Most days he'll either ask me if I've ever been married and if I've got any children. I always answer by saying "I've only been married the once - to you and we've got three children and four grandchildren". Sometimes he thinks I'm joking and sometimes he'll stop dead and then say "oh yes, of course, I forgot". Either way he often follows up an hour or so later by asking me if I want taking home yet??

It hurt at first, but I've got used to it now and I definitely agree that it brings out the depth of my love for him as well as my fear for the future.
 

Mudgee Joy

Registered User
Dec 26, 2017
675
0
New South Wales Australia
I had a man come twice a week while I went to work those mornings, "to help with the heavier work in the garden". He and my husband would potter about in the garden together, then there'd be the ritual of making themselves tea and snacks, then a game of "chess" (though my husband couldn't really play anymore), then making lunch. Over the years, as my husband became less able, there was less gardening and more reading newspaper and magazine articles aloud to him, and watching DVD's together. It worked really well. It wouldn't have worked to have a woman in. William would never have accepted it.
Many thanks LadyA for that . It’s a long road and I really hope this man-friend works out for my husband !
Thanks mud/ Joy
 

karaokePete

Registered User
Jul 23, 2017
6,568
0
N Ireland
Most days he'll either ask me if I've ever been married and if I've got any children. I always answer by saying "I've only been married the once - to you and we've got three children and four grandchildren". Sometimes he thinks I'm joking and sometimes he'll stop dead and then say "oh yes, of course, I forgot". Either way he often follows up an hour or so later by asking me if I want taking home yet??

It hurt at first, but I've got used to it now and I definitely agree that it brings out the depth of my love for him as well as my fear for the future.
Oh that's isn't like my situation then so it must be tough.
I know what you mean about fear for the future as we all know that dementia is progressive. I deal with that by planning for the future(Wills, POA etc) but staying firmly rooted in the present. After all, we live in the present and we can't tell for definite what the future will bring so why ruin the present by being over occupied by worries about the future.
Good luck to both of you and your family.
 

maryjoan

Registered User
Mar 25, 2017
1,634
0
South of the Border
Oh that's isn't like my situation then so it must be tough.
I know what you mean about fear for the future as we all know that dementia is progressive. I deal with that by planning for the future(Wills, POA etc) but staying firmly rooted in the present.
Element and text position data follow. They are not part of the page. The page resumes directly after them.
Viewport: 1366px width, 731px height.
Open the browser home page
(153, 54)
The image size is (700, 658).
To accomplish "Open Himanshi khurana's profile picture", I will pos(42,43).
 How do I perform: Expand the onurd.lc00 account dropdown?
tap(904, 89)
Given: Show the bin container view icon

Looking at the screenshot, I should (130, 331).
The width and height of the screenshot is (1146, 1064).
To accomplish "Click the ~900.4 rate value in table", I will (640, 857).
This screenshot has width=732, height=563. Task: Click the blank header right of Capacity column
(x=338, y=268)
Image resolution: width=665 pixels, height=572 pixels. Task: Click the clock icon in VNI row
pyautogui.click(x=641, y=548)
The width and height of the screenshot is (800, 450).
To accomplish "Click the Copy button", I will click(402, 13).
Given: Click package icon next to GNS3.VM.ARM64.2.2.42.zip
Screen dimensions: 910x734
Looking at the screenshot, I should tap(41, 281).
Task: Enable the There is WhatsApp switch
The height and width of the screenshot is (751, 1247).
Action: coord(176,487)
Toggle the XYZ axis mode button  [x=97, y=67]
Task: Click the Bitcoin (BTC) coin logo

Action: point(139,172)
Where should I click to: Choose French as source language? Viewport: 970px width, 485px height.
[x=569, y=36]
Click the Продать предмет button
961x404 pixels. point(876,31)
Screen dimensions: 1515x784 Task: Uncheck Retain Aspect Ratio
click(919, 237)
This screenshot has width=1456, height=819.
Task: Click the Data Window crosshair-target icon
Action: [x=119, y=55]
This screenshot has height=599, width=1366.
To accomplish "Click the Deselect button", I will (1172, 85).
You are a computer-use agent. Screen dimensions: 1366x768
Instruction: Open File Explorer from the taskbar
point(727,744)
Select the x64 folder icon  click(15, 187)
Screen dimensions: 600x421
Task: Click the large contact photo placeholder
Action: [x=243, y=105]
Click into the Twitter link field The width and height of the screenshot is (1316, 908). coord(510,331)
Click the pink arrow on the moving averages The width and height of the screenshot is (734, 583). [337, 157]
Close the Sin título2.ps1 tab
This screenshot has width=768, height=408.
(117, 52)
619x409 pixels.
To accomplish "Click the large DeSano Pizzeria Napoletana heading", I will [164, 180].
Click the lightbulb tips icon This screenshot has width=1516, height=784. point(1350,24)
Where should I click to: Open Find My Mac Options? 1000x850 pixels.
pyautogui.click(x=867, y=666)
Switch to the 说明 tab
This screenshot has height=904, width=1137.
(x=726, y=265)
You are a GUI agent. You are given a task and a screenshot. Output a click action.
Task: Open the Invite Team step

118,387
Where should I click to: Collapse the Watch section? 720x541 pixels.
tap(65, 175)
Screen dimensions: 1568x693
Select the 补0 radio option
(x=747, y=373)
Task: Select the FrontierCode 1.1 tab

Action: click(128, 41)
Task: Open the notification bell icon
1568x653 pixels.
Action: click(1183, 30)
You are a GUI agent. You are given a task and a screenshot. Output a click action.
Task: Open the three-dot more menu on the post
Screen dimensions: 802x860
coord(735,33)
After all, we live in the present and we can't tell for definite what the future will bring so why ruin the present by being over occupied by worries about the future.
Good luck to both of you and your family.
Last April, my OH family came down for a 'conference' and to sort out POA - seemed sensible at the time, and to my eyes a long way off being needed - here we are just one year later and having been needing it and using it for months - I would never have believed it!
 

karaokePete

Registered User
Jul 23, 2017
6,568
0
N Ireland
Last April, my OH family came down for a 'conference' and to sort out POA - seemed sensible at the time, and to my eyes a long way off being needed - here we are just one year later and having been needing it and using it for months - I would never have believed it!
After her diagnosis I virtually swept my wife out the Clinic door and straight into the solicitors office. With dementia the progression is very much "How long is a piece of string?" so plan for the future, but don't fret is what I say.